Post's title refers to the interesting article, written by By Michael Mehaffy and Nikos Salingaros. I already posted it on my linked-in group “Sociology of Spatial Planning”.

I believe it would also be challenging to see how urban planning might evolve if planners, in addition to focussing on individuals, would target social groups.
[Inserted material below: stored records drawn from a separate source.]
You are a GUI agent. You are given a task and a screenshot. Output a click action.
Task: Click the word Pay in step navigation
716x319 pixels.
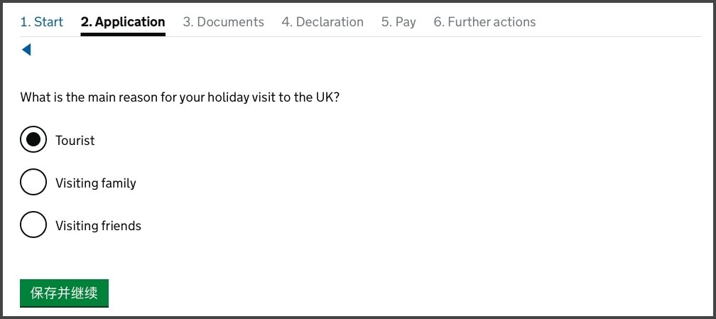[x=405, y=22]
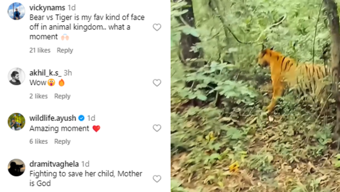Open the wildlife.ayush username link
The height and width of the screenshot is (192, 340).
point(53,118)
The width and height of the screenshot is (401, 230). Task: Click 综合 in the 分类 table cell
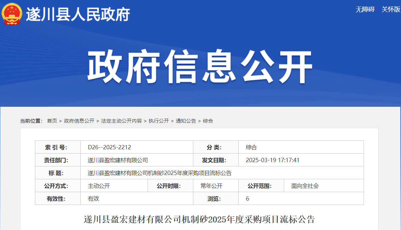(251, 147)
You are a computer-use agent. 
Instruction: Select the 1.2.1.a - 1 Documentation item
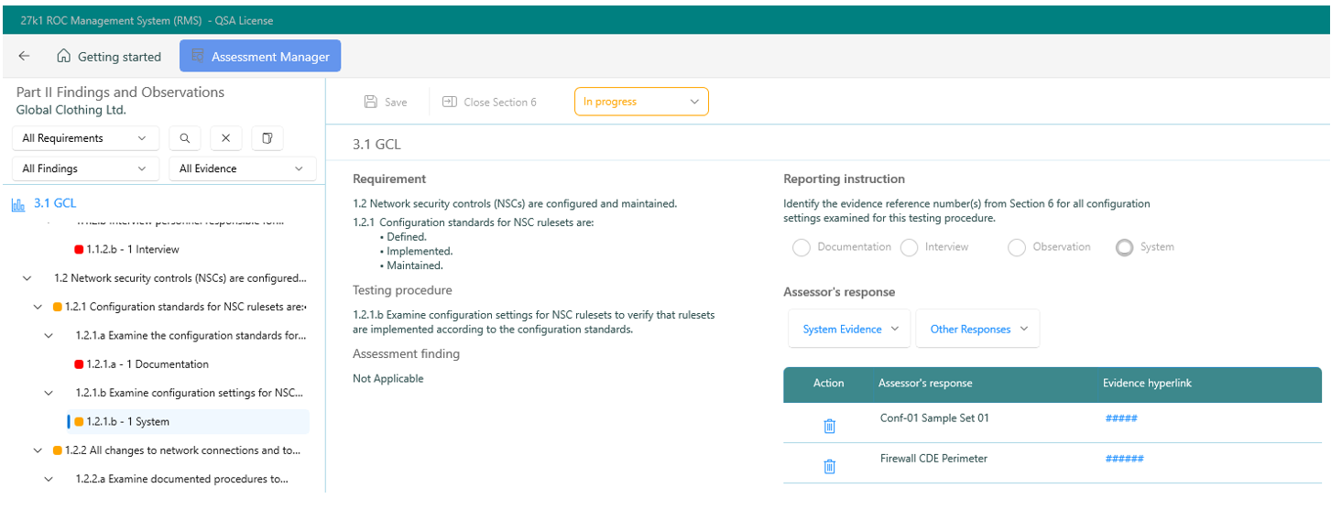(147, 364)
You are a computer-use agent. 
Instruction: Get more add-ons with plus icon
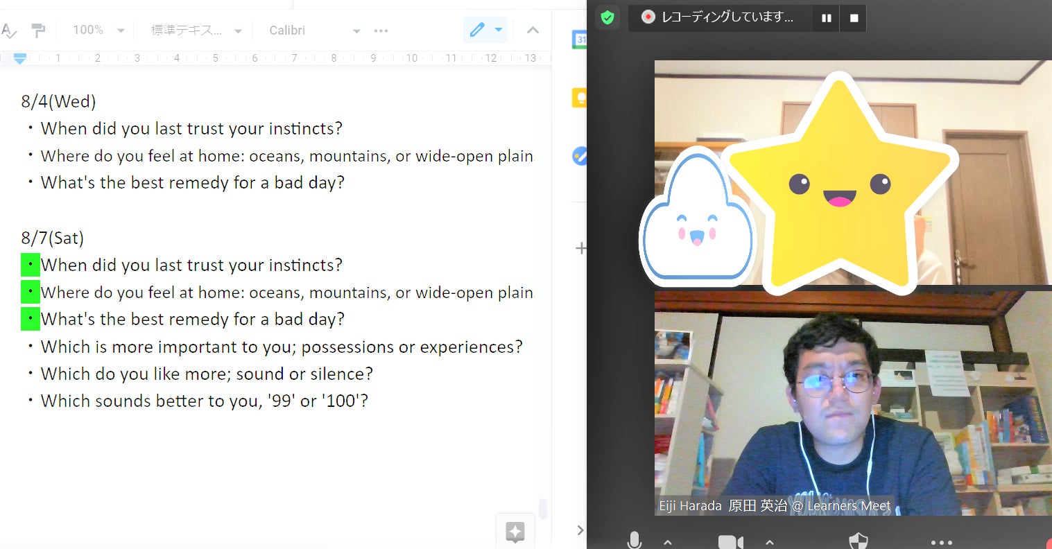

That is, to make things clear, if you transform the key phrase of the text

"Design computations employ a sequence of steps: trial-and-error observations of how a person interacts with his/her specific environment, each time enhancing that interaction to benefit the specific task to be performed and situating that person optimally in the immediate built environment, like an urban plaza, a building’s entrance, a computer screen, to something as small as a cabinet handle."

into

[…] trial-and-error observations of how PEOPLE INTERACT AMONG EACH OTHER WITHIN THEIR specific SOCIO-ECONOMIC AND CULTURAL environment, AND HOW PEOPLE, AS SINGLE PERSONS AND AS GROUPS, ARE INFLUENCED BY THE SPECIFIC PHYSICAL ENVIRONMENT WHERE THEY LIVE IN […]

perhaps one could apply the method of “design computation” to social environments… of course without forgetting the historical coherence analysis of the social and physical environment where buildings, spaces and other urban artefacts would be inserted.


This would be very interesting, I reckon.